→ WORK TASK:
If a line of the listing contains the string "agent", return that line.

→ ENTRIES SUPPLIED:
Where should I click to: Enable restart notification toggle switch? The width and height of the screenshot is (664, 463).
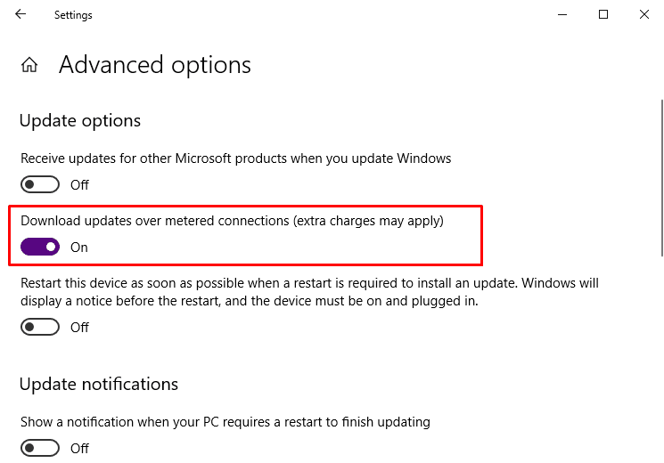click(40, 448)
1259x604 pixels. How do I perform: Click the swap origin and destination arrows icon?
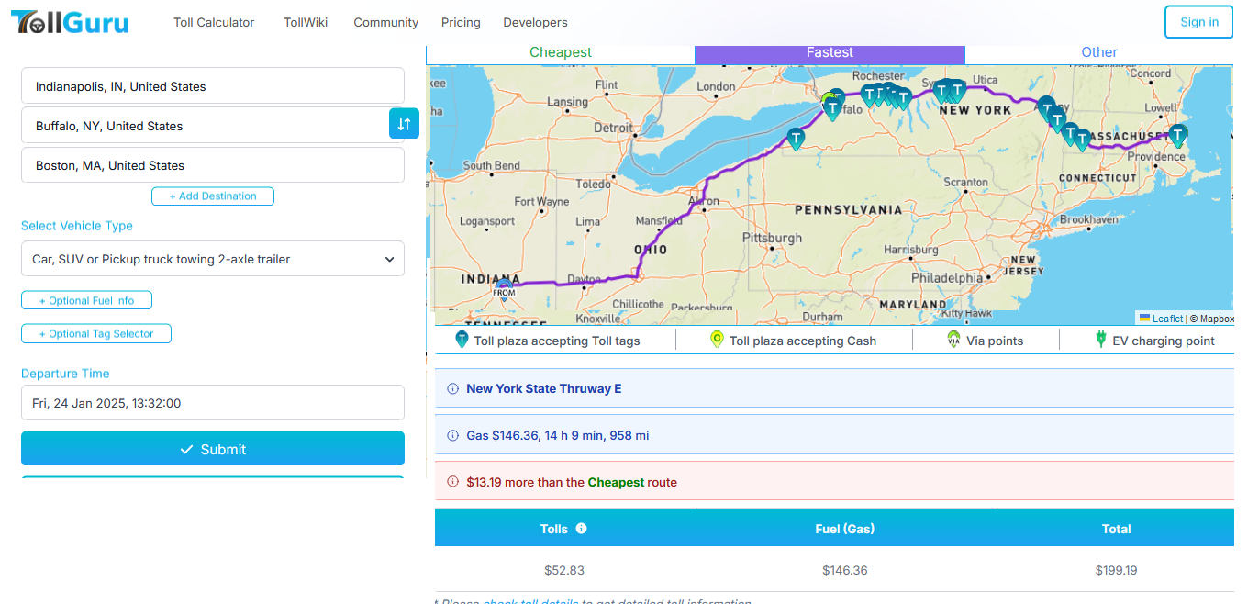coord(404,124)
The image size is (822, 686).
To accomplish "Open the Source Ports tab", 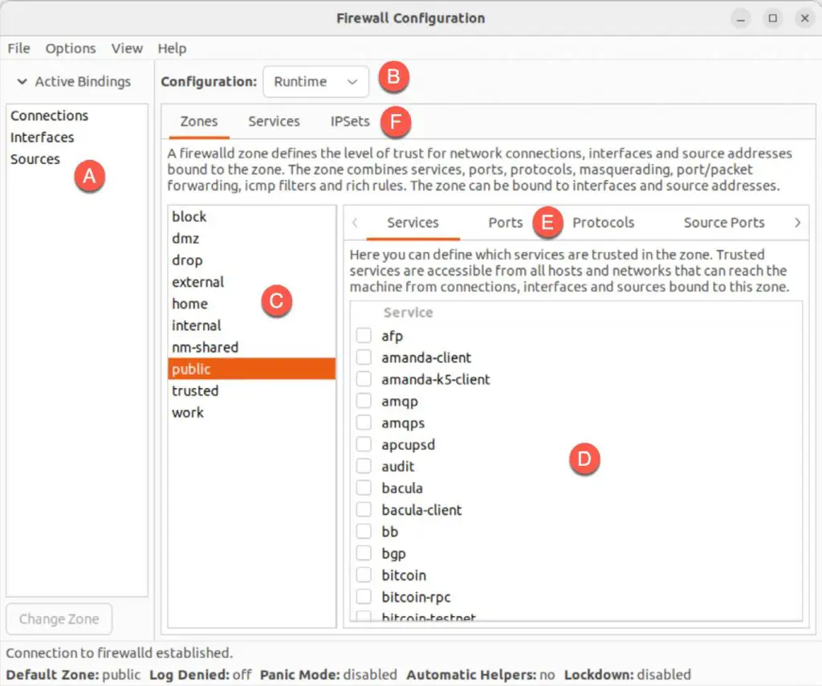I will coord(722,223).
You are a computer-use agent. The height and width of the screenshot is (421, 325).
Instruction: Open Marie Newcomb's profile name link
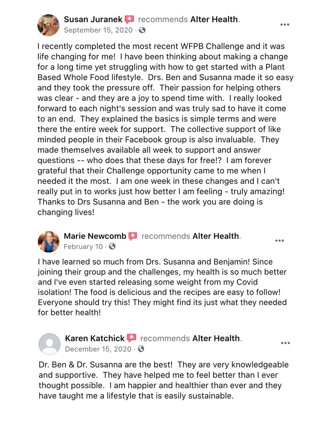95,236
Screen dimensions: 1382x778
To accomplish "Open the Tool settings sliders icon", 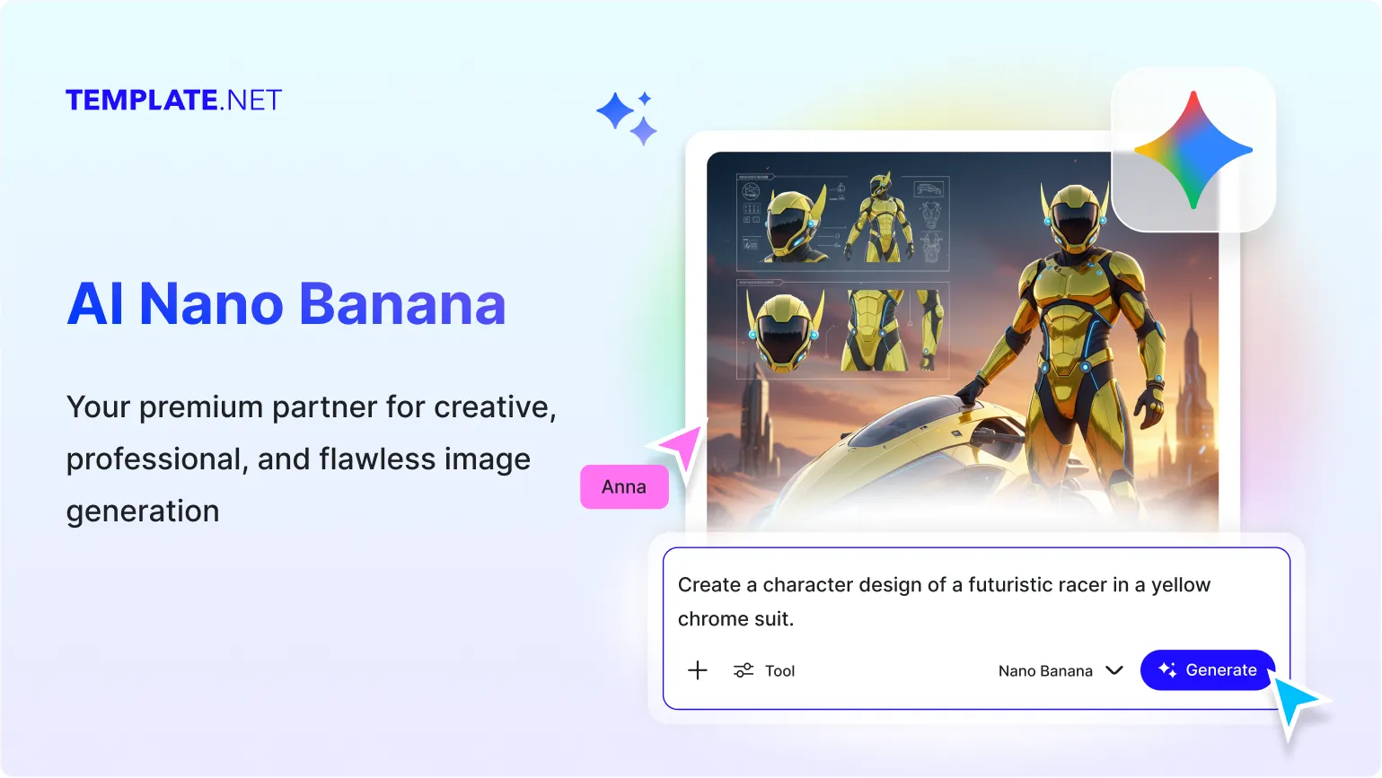I will tap(742, 670).
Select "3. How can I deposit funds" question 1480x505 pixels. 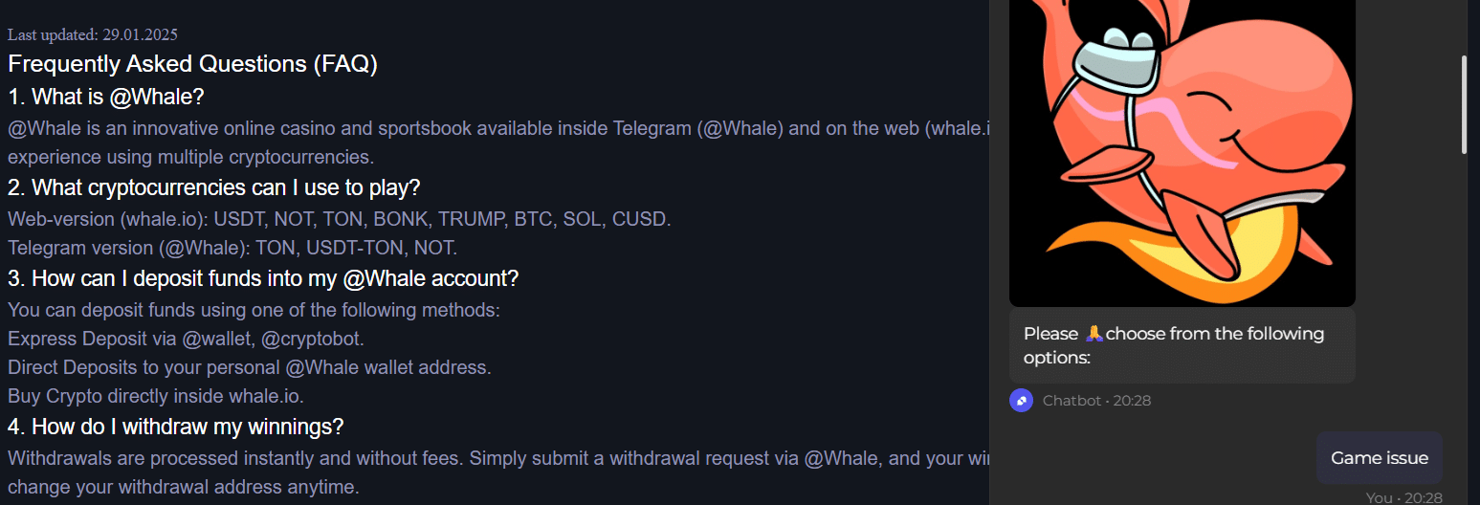[263, 278]
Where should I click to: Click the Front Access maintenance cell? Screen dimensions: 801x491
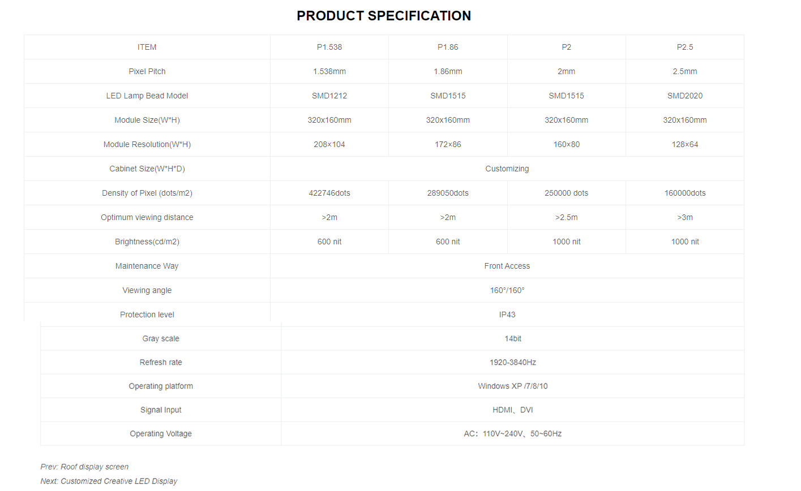(x=507, y=266)
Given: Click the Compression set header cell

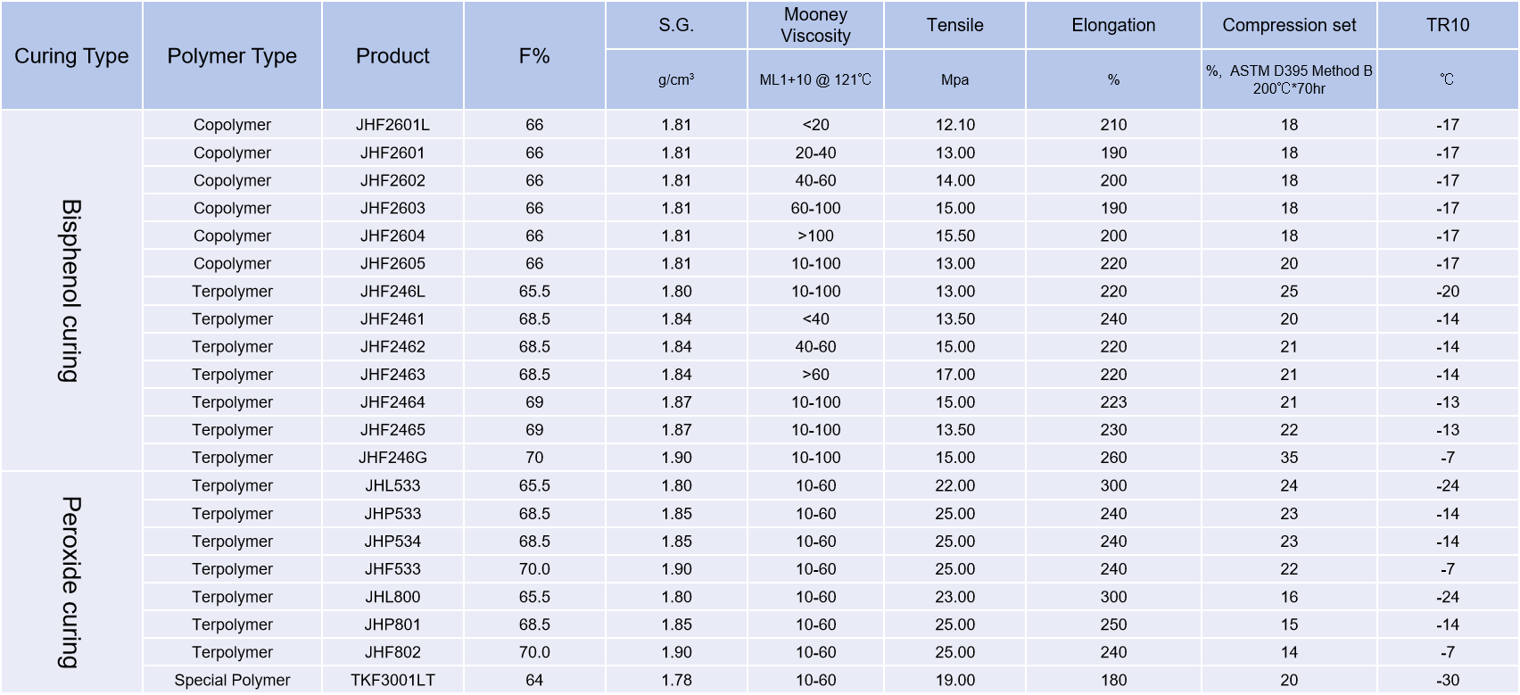Looking at the screenshot, I should coord(1289,25).
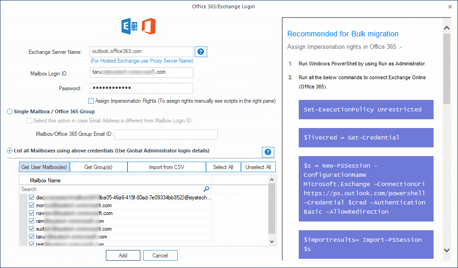Click the Exchange Server Name input field
This screenshot has height=268, width=458.
click(x=141, y=52)
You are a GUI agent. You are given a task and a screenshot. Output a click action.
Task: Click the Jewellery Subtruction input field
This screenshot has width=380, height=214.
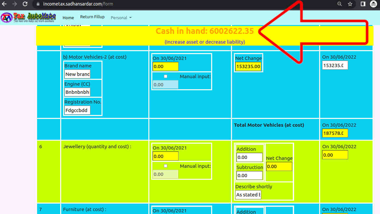249,176
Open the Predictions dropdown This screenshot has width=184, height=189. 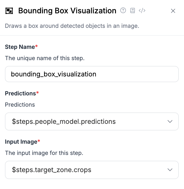(x=89, y=121)
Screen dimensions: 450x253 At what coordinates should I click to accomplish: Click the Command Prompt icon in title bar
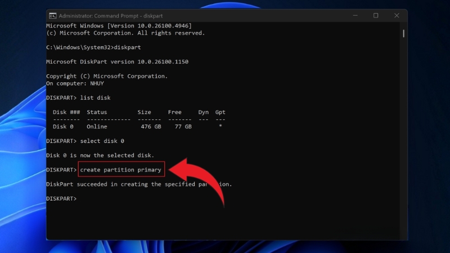coord(52,16)
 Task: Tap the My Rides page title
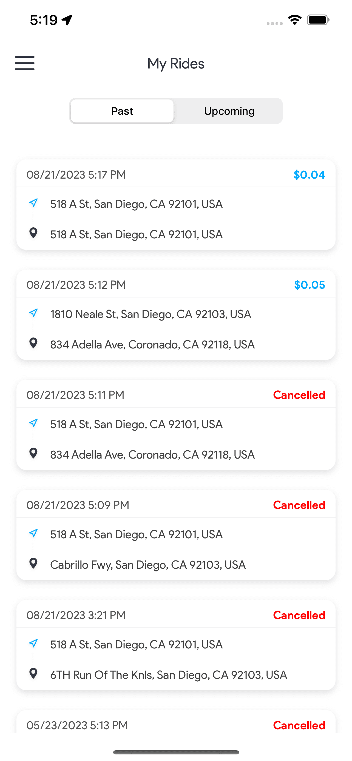pos(176,64)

→ FINAL ANSWER:
You are a computer-use agent. The height and width of the screenshot is (421, 325).
You are a GUI agent. You are given a task and a screenshot. Output a click action.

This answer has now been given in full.